ORA GIORGETTI torna a Pomezia per provare a realizzare una piattaforma vaccinale made in Italy basata sulla tecnologia adenovirale. Poco importa che i vaccini ad adenovirus si siano rivelati meno sicuri ed efficaci. E che tre quarti delle dosi AstraZeneca e Johnson & Johnson acquistate dall’Italia siano rimaste inutilizzate o donate ad altri paesi perché da noi non le vuole nessuno.

IL MISE NON HA spiegato in quale forma il governo aiuterà Irbm. Il finanziamento potrebbe passare dalla Fondazione Enea Tech e Biomedical, fondo pubblico vigilato dal Mise nato nel 2020 per occuparsi di start-up innovative. Al suo insediamento, Giorgetti aveva fatto capire che tra i compiti del fondo ci sarebbe stato anche lo sviluppo di un vaccino, magari proprio lo stesso Reithera. Nel 2021 il governo lo ha accontentato e ha ridefinito gli obiettivi di Enea Tech, centrandoli sul settore farmaceutico e affidandogli un importante budget di 500 milioni di euro. Da un anno però il fondo è fermo – come molti dossier in mano a Giorgetti – tra regolamenti ancora da scrivere e discutibili scelte manageriali del presidente Giovanni Tria e del direttore Marco Baccanti. Metà del personale nel frattempo se n’è andato, dicono quelli rimasti. Difficile in queste condizioni seguire un tema strategico come quello del vaccino.

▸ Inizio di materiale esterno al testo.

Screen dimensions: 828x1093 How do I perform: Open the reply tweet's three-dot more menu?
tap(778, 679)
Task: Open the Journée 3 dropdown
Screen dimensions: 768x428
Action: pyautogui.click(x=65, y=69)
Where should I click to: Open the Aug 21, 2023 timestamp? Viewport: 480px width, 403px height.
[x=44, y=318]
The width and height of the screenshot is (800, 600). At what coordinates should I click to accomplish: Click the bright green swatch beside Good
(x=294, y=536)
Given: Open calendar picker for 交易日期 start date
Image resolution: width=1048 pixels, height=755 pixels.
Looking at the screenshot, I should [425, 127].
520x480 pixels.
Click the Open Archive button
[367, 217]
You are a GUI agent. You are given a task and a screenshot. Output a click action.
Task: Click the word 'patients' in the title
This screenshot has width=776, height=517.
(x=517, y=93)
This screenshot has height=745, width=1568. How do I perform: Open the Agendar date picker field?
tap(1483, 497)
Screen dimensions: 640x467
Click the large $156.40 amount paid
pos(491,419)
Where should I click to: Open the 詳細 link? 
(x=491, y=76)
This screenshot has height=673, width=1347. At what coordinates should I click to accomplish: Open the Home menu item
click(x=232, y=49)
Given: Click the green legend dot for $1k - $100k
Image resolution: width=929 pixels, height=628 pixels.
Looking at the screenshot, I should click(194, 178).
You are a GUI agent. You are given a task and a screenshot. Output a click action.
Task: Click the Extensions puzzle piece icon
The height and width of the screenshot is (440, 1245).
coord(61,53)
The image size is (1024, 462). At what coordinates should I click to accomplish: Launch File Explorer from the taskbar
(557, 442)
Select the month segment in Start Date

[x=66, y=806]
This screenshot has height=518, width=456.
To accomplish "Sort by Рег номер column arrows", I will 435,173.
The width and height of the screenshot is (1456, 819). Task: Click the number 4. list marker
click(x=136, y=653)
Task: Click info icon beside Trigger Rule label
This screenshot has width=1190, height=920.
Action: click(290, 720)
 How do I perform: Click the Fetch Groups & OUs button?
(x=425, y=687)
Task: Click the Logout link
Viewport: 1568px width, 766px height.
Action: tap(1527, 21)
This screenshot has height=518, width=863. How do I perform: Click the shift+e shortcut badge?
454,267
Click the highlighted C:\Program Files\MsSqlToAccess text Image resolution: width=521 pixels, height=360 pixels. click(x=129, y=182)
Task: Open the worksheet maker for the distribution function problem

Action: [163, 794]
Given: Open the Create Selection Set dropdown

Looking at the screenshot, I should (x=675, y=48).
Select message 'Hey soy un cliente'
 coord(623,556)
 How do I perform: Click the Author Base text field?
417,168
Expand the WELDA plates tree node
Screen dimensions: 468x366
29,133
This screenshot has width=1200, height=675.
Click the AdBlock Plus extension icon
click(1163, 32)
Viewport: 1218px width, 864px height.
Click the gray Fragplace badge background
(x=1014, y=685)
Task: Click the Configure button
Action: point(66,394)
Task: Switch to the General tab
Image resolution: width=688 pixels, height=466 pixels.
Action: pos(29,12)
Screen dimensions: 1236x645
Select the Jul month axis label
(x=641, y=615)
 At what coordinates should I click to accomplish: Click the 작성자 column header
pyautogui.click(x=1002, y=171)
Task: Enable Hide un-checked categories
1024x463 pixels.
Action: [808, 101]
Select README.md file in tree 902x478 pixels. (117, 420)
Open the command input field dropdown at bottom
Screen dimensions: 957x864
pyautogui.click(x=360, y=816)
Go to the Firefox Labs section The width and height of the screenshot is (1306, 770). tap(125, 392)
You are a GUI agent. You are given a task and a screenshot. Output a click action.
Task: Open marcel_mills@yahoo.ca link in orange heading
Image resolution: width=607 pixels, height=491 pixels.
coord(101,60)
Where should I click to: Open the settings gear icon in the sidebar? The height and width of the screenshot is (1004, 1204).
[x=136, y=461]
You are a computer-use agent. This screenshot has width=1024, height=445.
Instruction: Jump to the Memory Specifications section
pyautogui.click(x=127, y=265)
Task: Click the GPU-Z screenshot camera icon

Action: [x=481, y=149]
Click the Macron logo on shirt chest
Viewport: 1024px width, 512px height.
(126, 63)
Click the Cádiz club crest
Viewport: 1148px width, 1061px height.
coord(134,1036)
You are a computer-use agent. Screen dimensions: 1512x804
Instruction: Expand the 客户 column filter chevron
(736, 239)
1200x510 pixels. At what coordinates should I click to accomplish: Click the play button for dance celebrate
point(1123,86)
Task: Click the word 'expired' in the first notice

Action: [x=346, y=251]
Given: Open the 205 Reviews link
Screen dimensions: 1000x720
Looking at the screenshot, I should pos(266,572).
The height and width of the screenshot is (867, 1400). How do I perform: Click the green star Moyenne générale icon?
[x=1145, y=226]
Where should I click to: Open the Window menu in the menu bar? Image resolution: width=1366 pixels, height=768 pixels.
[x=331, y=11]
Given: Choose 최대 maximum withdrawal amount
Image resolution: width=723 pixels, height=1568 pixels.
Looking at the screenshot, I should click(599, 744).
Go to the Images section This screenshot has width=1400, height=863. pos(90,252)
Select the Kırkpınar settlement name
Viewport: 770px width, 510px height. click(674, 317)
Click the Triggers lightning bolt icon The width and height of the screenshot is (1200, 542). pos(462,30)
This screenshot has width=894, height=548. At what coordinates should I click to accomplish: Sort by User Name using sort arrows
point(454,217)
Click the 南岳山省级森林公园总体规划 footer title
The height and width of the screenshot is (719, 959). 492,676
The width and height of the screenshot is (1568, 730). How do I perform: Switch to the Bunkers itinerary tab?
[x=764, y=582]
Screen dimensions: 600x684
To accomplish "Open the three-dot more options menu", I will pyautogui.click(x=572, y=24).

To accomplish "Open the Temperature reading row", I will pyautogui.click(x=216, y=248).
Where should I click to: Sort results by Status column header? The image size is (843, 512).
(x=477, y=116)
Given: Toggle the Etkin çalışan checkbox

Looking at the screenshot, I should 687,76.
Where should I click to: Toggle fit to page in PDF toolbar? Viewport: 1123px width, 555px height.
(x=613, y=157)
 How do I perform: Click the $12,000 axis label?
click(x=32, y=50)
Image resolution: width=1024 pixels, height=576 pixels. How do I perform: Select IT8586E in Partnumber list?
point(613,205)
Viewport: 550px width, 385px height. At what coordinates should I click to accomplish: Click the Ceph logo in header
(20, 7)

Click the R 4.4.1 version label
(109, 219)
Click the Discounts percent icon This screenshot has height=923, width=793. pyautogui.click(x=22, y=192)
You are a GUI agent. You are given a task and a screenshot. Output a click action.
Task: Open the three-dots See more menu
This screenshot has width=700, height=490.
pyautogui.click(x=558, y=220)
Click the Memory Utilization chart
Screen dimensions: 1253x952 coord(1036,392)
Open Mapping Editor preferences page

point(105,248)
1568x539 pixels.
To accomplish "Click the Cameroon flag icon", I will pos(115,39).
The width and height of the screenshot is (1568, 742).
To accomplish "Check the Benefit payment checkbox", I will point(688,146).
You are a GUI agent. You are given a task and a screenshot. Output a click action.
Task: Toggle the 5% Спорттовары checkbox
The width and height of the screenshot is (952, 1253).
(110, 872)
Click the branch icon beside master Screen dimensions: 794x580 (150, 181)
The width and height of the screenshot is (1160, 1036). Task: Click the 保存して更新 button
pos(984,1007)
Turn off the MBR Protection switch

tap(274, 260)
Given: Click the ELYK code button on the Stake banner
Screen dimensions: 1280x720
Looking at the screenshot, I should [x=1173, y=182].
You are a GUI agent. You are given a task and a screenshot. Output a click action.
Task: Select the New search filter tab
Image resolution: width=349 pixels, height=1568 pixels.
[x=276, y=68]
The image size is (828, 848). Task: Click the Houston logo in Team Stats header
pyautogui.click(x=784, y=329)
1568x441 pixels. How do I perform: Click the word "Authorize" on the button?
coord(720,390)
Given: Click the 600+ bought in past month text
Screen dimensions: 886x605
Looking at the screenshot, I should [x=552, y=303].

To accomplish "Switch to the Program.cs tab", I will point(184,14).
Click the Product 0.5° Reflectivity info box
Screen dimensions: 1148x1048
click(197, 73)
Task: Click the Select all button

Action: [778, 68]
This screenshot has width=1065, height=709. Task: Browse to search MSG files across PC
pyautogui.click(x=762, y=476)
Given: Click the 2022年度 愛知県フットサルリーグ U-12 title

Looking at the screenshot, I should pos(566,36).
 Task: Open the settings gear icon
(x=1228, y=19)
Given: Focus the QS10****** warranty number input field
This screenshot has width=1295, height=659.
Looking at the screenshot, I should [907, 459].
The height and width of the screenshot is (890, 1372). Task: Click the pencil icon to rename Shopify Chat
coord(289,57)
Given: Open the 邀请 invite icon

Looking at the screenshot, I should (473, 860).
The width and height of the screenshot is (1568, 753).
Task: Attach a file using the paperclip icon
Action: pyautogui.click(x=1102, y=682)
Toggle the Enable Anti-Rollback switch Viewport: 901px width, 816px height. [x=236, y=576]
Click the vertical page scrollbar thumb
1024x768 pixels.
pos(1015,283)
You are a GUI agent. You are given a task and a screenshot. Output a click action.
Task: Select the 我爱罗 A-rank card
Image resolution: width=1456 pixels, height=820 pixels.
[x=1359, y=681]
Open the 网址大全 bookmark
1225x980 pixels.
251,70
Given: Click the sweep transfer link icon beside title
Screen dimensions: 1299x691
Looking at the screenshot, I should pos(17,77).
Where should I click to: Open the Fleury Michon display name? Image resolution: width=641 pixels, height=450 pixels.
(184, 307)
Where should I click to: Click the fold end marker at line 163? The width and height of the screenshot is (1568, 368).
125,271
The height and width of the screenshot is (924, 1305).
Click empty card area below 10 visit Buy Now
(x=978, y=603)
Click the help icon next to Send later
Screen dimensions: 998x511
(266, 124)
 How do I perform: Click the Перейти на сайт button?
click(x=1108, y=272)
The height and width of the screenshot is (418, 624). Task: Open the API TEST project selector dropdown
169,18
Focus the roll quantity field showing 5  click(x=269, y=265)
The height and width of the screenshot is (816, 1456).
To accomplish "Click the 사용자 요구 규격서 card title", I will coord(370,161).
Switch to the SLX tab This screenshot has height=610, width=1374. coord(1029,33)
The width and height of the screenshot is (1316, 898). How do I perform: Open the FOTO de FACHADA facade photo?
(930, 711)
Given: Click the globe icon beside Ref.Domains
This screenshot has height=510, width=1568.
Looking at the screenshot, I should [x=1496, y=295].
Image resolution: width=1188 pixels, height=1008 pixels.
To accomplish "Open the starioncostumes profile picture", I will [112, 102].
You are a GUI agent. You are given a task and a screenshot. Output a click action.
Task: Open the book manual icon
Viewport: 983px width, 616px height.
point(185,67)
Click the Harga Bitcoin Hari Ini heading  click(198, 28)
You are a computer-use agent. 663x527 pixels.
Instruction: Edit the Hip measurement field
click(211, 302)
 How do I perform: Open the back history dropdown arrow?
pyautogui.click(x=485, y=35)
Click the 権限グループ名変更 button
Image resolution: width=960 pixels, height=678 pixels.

DUNQUE SI PROCEDE a tentoni. Per il Covid-19 ci protegge l’ombrello dell’Ue che ha già acquistato 4 miliardi di dosi. Per il futuro siamo al punto di prima e con le idee ancora più confuse se possibile. Oltre agli ondivaghi piani del Mise, si muove anche il ministero della Salute cui il Pnrr affida un portafoglio consistente da spendere nella preparedness antipandemica. Si punta molto sul biotecnopolo che nascerà a Siena sotto l’egida del vaccinologo Rino Rappuoli per sviluppare vaccini a mRna e anticorpi monoclonali. L’ultima finanziaria gli destina 340 milioni di euro ma non produrrà risultati prima di due anni.

Nemmeno le imprese private hanno fatto passi avanti. A parte l’infialamento dei vaccini, nessuna azienda ha dato vita a una produzione locale, neanche su licenza di corporation straniere. L’ultimo tentativo è quello dell’italo-svizzera Adienne, già nota alle cronache come possibile produttrice italiana del vaccino russo Sputnik V. Ora vorrebbe produrre in Italia il vaccino cubano Soberana, per cui ha già firmato un memorandum d’intesa all’Avana. Ma la strada regolatoria è tutta in salita.

DOPO DUE ANNI di tentativi a vuoto, dunque, l’Italia si trova senza una produzione locale di vaccini innovativi. Un magro risultato per il Paese con la maggiore produzione farmaceutica d’Europa, ai livelli di Francia e Germania. La differenza è che la nostra industria produce soprattutto farmaci scoperti altrove e investe in ricerca e sviluppo tre volte meno della Francia e cinque volte meno della Germania. Ma da noi pure lo Stato ha smarrito la capacità di programmare la ricerca pubblica. Anche quando le risorse ci sono, dominano gli interessi di bottega. E così a ogni cambio di governo si ricomincia da zero.